Menurut informasi dari Dinas Pertambangan dan Energi Provinsi Nusa Tenggara Barat, pada masa fase penghancuran gunung api, Gunung Rinjani telah membentuk suatu kaldera yang sebagian besar terisi air dan membentuk danau yang dinamakan Danau Segara Anak (± 2.010 m dpl).
Danau Segara Anak mempunyai kedalaman ± 230 meter, berbentuk bulan sabit dengan luasan sekitar 1.100 Ha.
Akibat tektonik vulkanik yang terus menerus di tengah-tengah kaldera muncul kerucut baru gunung api yang dinamakan Gunung Baru Jari (± 2.376 m dpl).
Sejarah letusan Gunung Rinjani dimulai sejak tahun 1847 sampai tahun 2004.
Gunung Rinjani telah sembilan kali meletus yang berkisar di bagian dalam kaldera.
Sedangkan, kawah Gunung Rinjani sendiri belum pernah tercatat letusan.
Sejarah Pengelolaan Taman Nasional Gunung Rinjani
Masih di sadur dari sumber yang sama, pada awalnya Taman Nasional Gunung Rinjani merupakan kawasan Suaka Marga Satwa yang ditetapkan Gubernur Hindia Belanda pada tahun 1941 berdasarkan Surat Keputusan No. 15 Staatblaat Nomor 77 tanggal 12 Maret 1941.
Kawasan ini merupakan bagian dari Kelompok Hutan Rinjani (RTK.1) yang ditetapkan oleh Gubernur Hindia Belanda pada tanggal 9 September 1929.

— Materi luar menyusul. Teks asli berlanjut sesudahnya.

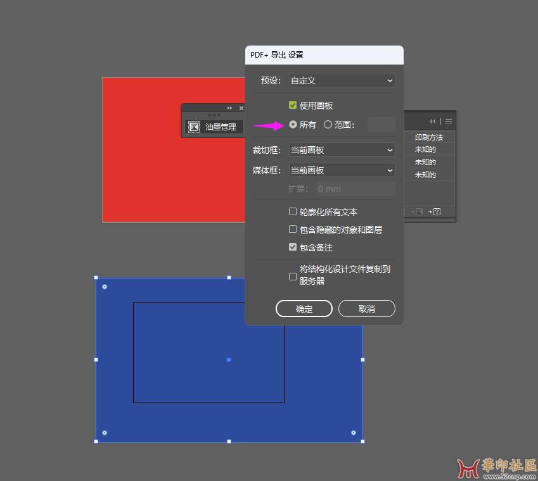The height and width of the screenshot is (481, 538).
Task: Expand the floating panel with double-arrow icon
Action: 229,108
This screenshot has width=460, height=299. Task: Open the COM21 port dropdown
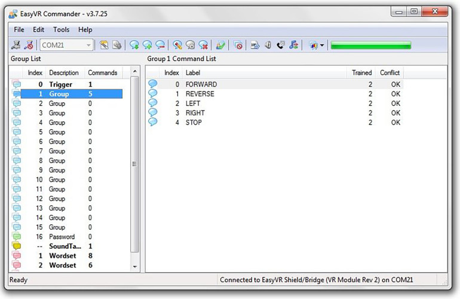pyautogui.click(x=89, y=45)
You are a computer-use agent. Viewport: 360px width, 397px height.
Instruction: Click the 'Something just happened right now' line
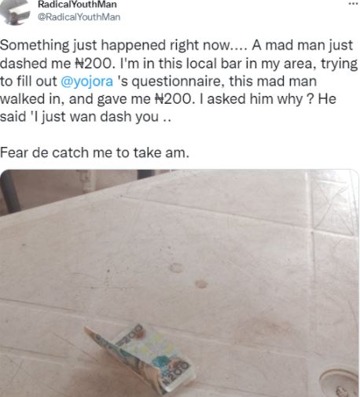click(x=123, y=46)
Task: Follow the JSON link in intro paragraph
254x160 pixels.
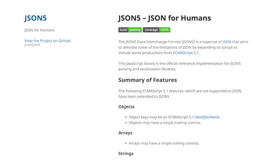Action: coord(227,42)
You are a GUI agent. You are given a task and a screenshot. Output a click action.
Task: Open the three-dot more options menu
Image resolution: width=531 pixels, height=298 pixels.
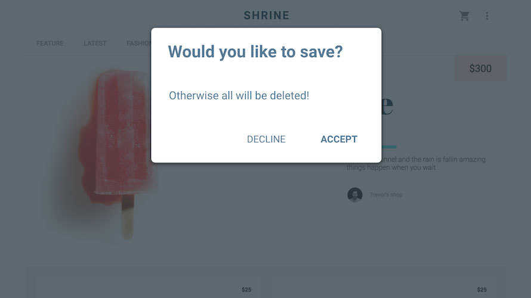click(487, 16)
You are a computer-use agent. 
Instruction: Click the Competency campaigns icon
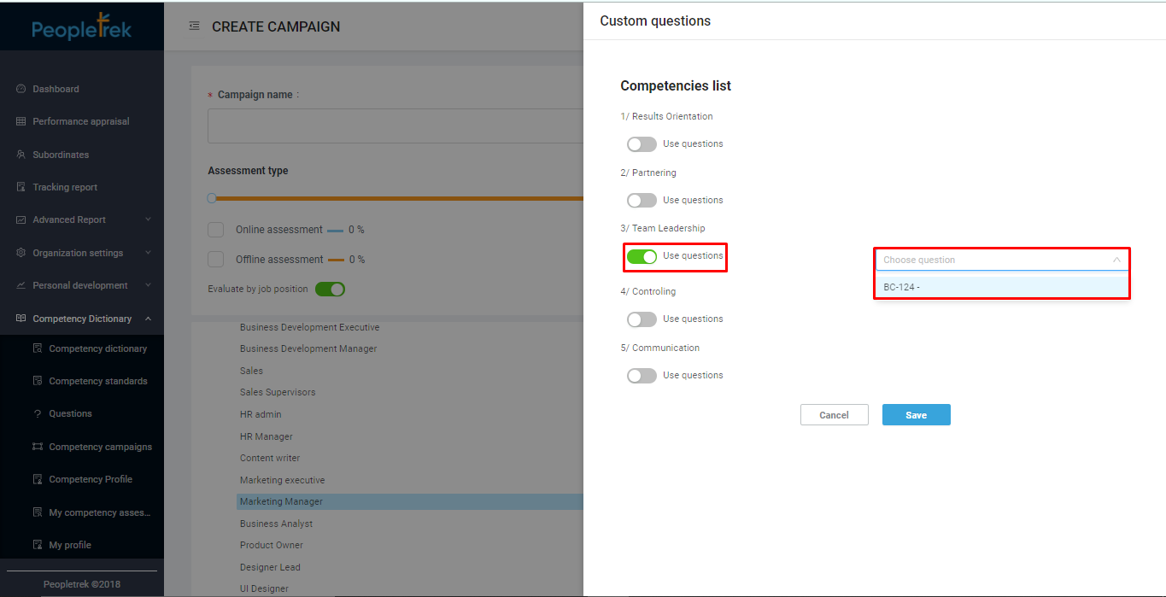point(37,447)
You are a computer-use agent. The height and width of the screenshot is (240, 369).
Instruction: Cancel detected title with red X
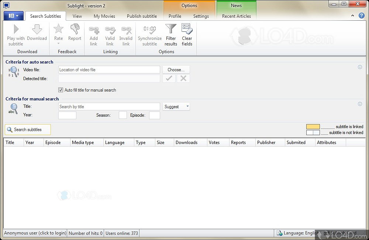183,78
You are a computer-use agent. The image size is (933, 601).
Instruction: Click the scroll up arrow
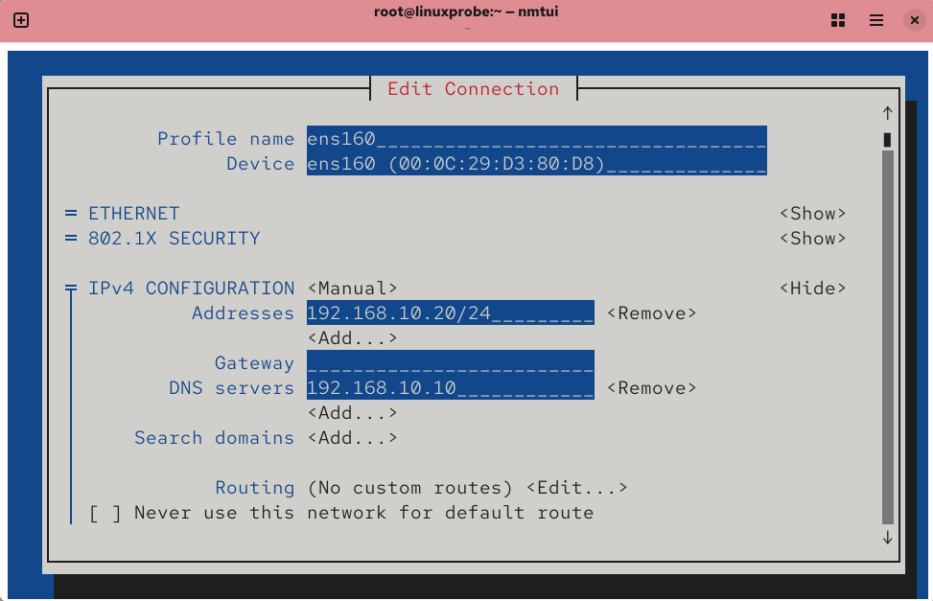pyautogui.click(x=887, y=113)
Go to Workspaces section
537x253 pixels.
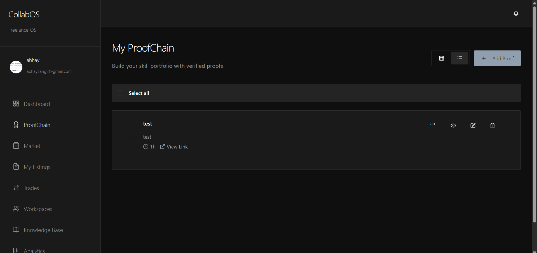pos(38,209)
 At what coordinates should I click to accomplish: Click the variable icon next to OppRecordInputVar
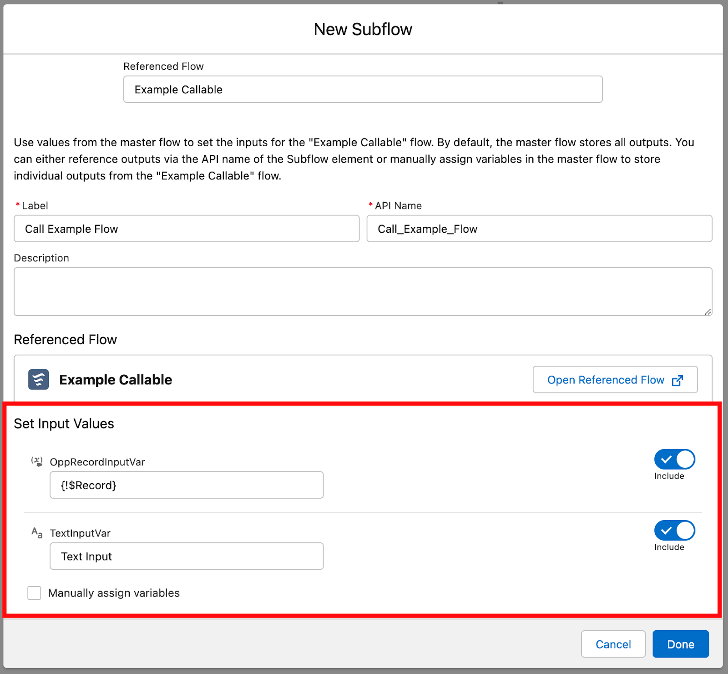(x=36, y=461)
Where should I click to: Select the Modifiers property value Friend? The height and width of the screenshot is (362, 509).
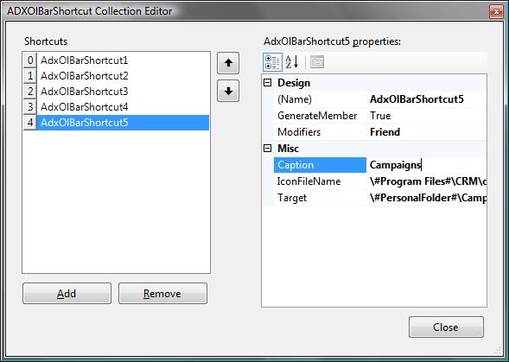click(427, 132)
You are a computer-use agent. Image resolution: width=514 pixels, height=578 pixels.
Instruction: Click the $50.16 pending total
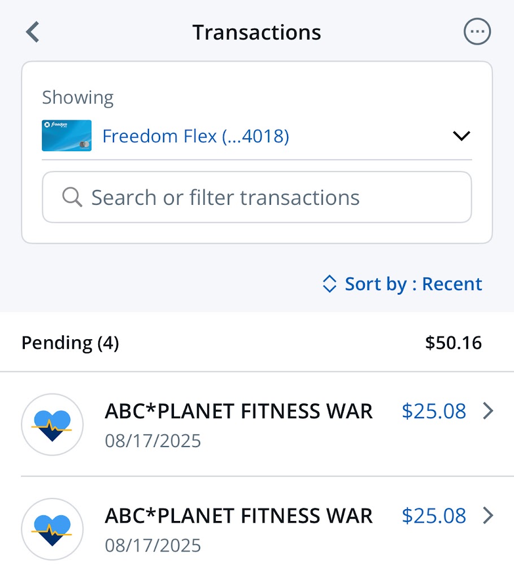pos(453,343)
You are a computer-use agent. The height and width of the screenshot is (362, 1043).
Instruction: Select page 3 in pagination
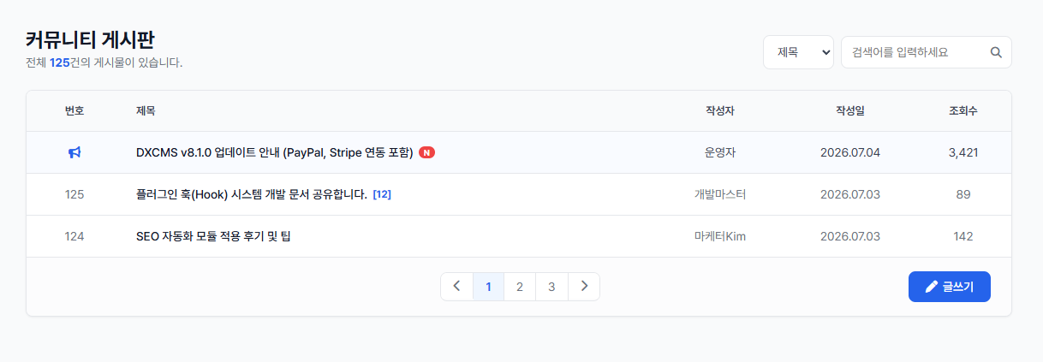click(x=551, y=287)
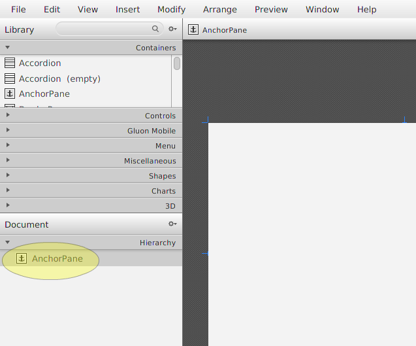Image resolution: width=416 pixels, height=346 pixels.
Task: Click the Library list vertical scrollbar
Action: 177,63
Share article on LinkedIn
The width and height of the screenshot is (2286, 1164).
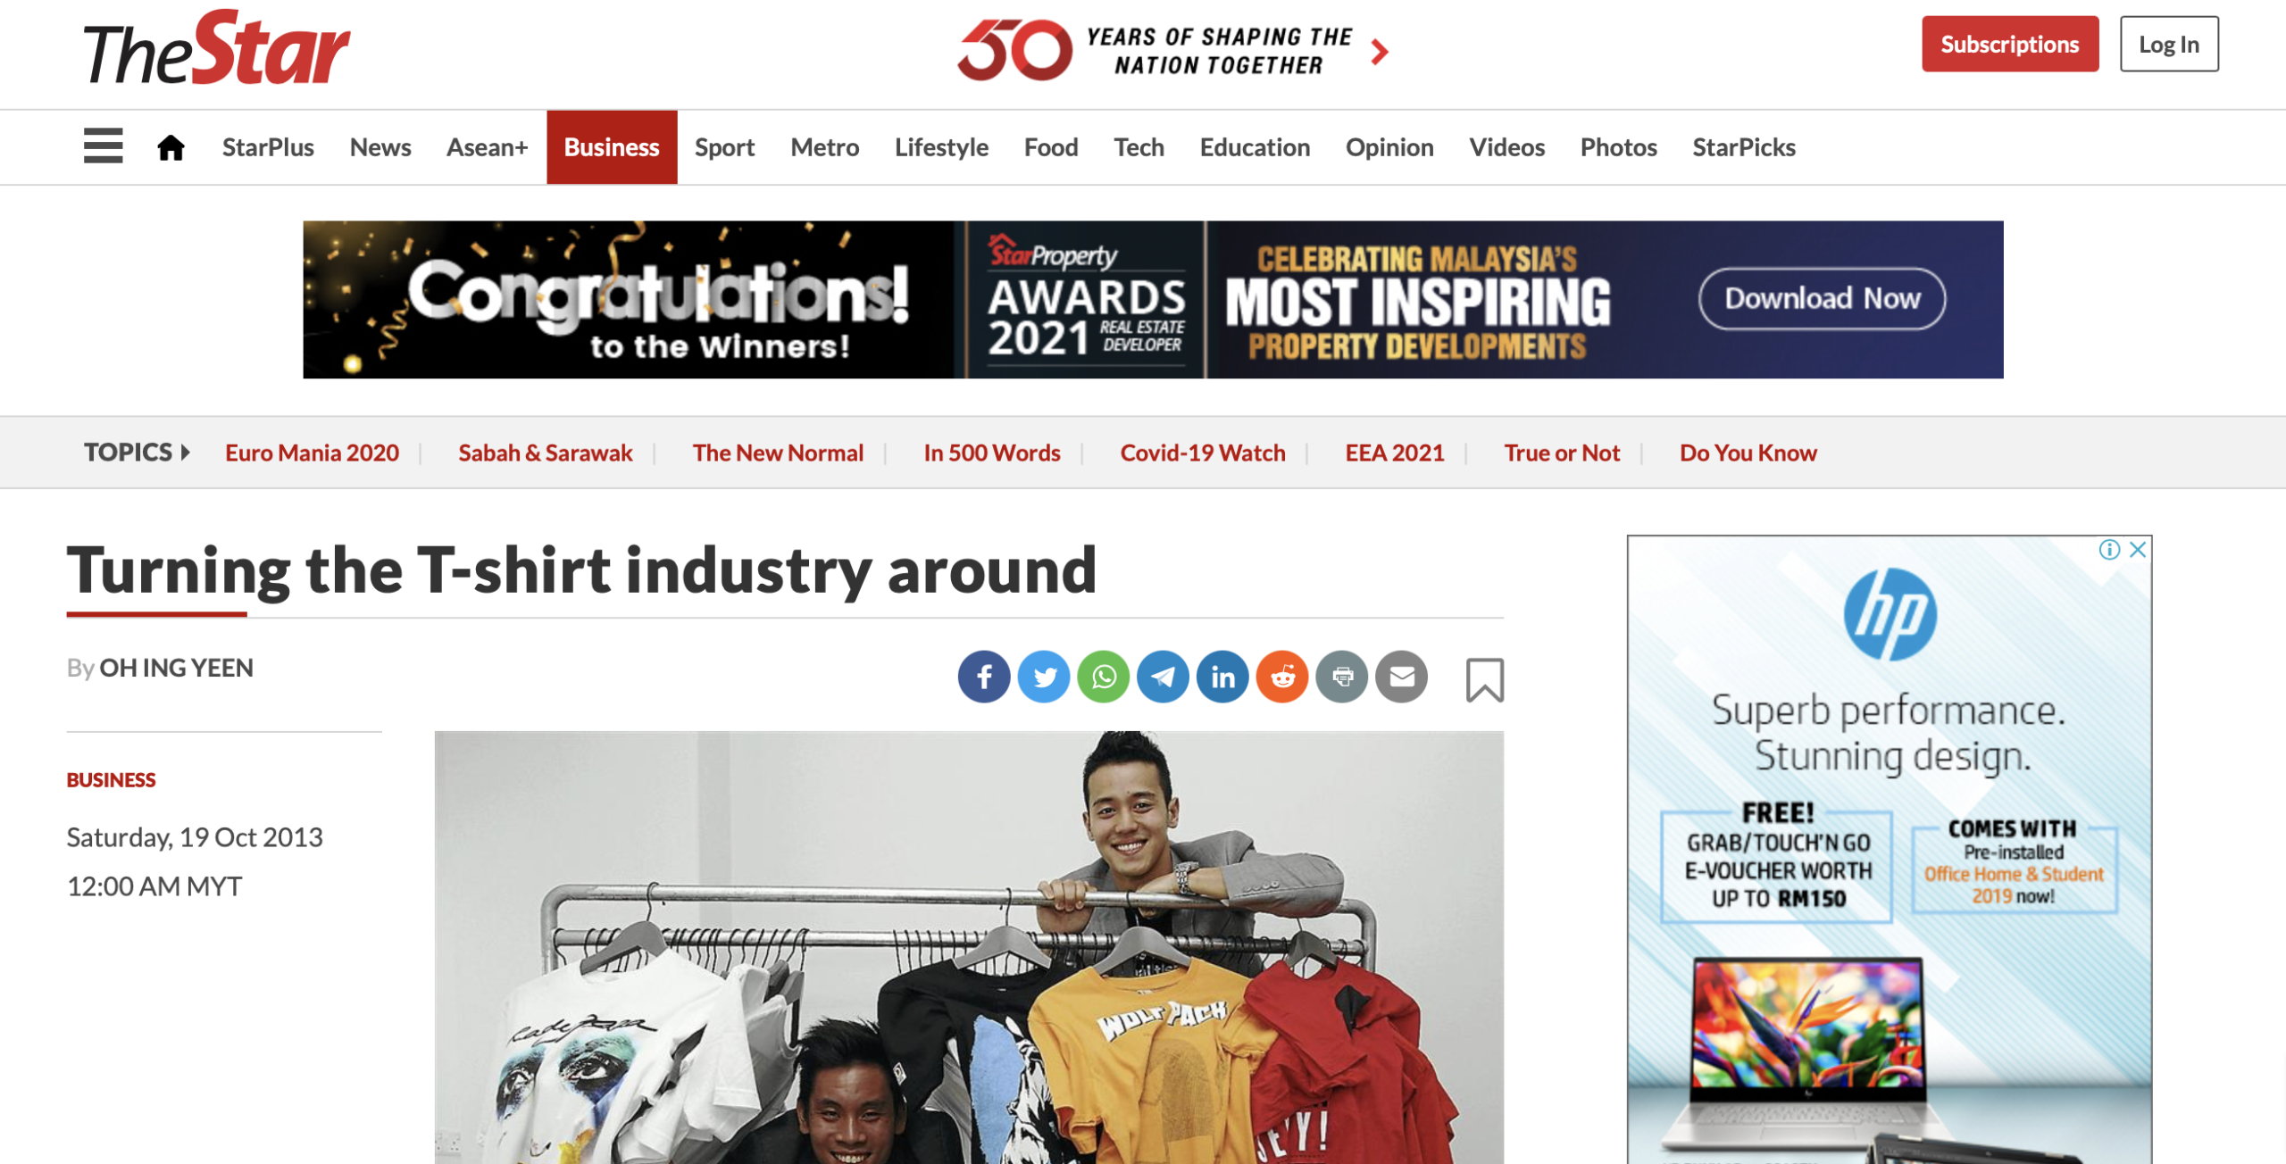pyautogui.click(x=1222, y=677)
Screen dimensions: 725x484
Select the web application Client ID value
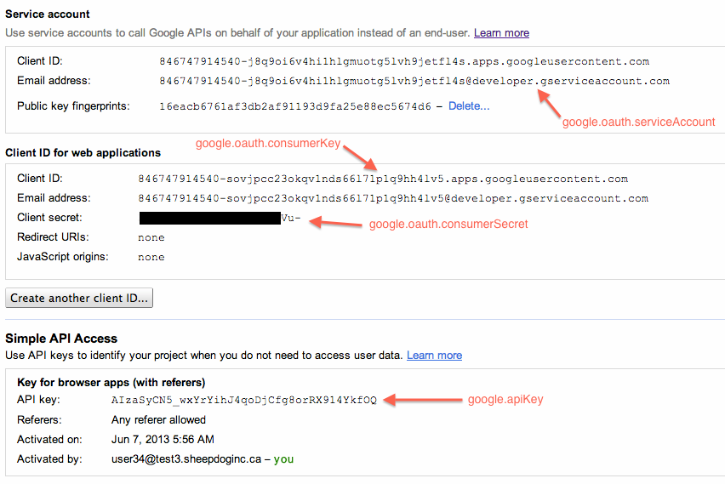[x=383, y=179]
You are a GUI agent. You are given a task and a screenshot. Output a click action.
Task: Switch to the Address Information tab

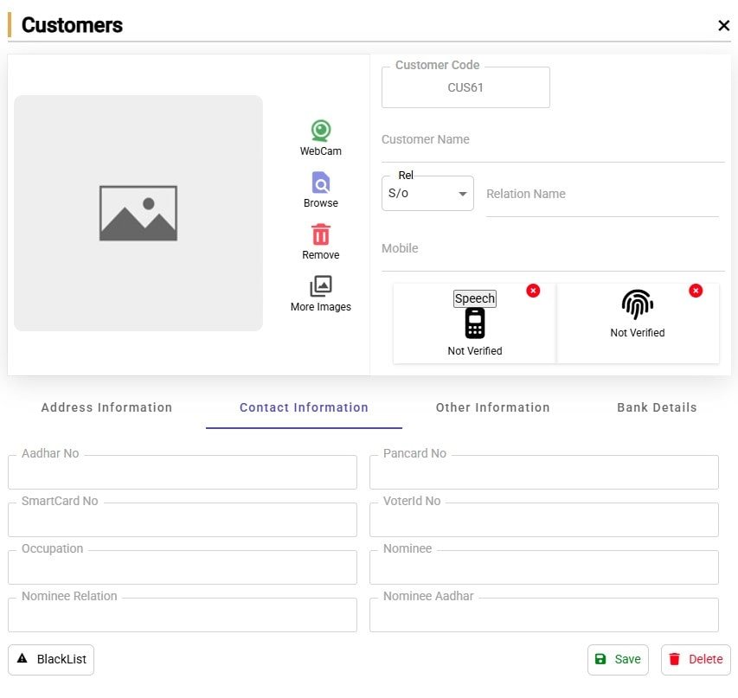pos(106,407)
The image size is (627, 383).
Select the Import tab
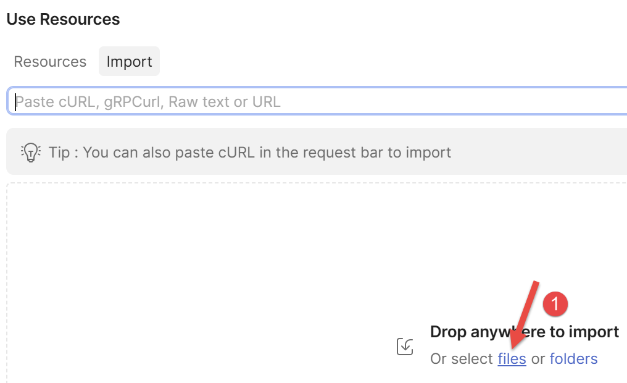pyautogui.click(x=129, y=62)
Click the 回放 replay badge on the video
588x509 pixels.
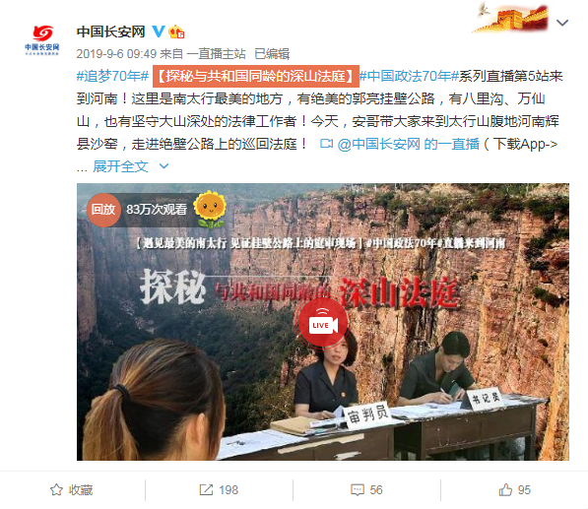click(103, 210)
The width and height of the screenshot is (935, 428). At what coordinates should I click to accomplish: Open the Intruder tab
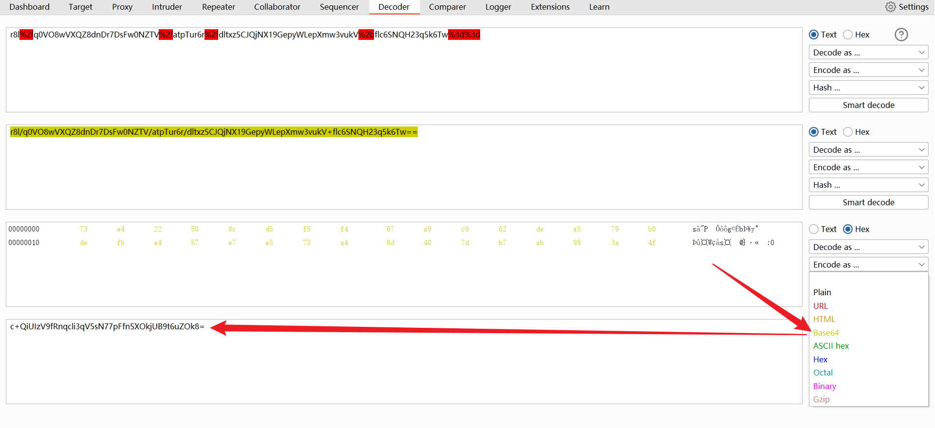167,7
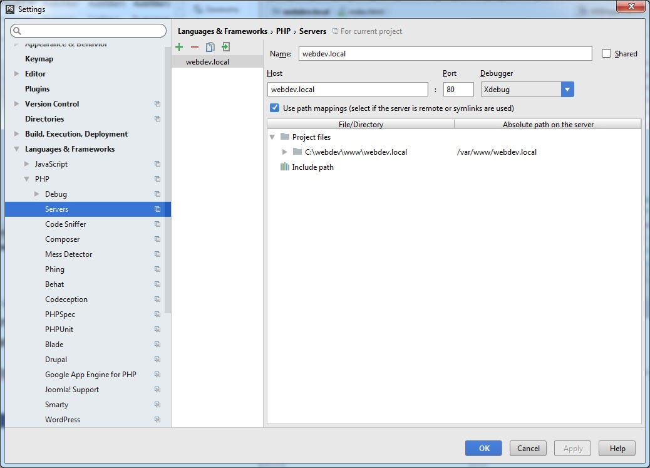Add a new server with the plus icon

click(179, 47)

Pada tahun 1990, kawasan tersebut diumumkan menjadi Taman Nasional Gunung Rinjani melalui Surat Pernyataan Menteri Kehutanan No. 448/Menhut-VI/1990 tanggal 6 maret 1990 pada acara Puncak Pekan Konservasi Alam Nasional ke-3 di Mataram Propinsi Nusa Tenggara Barat.
Selanjutnya, pada tahun 1997 ditunjuk sebagai Taman Nasional Gunung Rinjani dengan Surat Keputusan Menhut No. 280/Kpts-VI/1997 tanggal 23 mei 1997.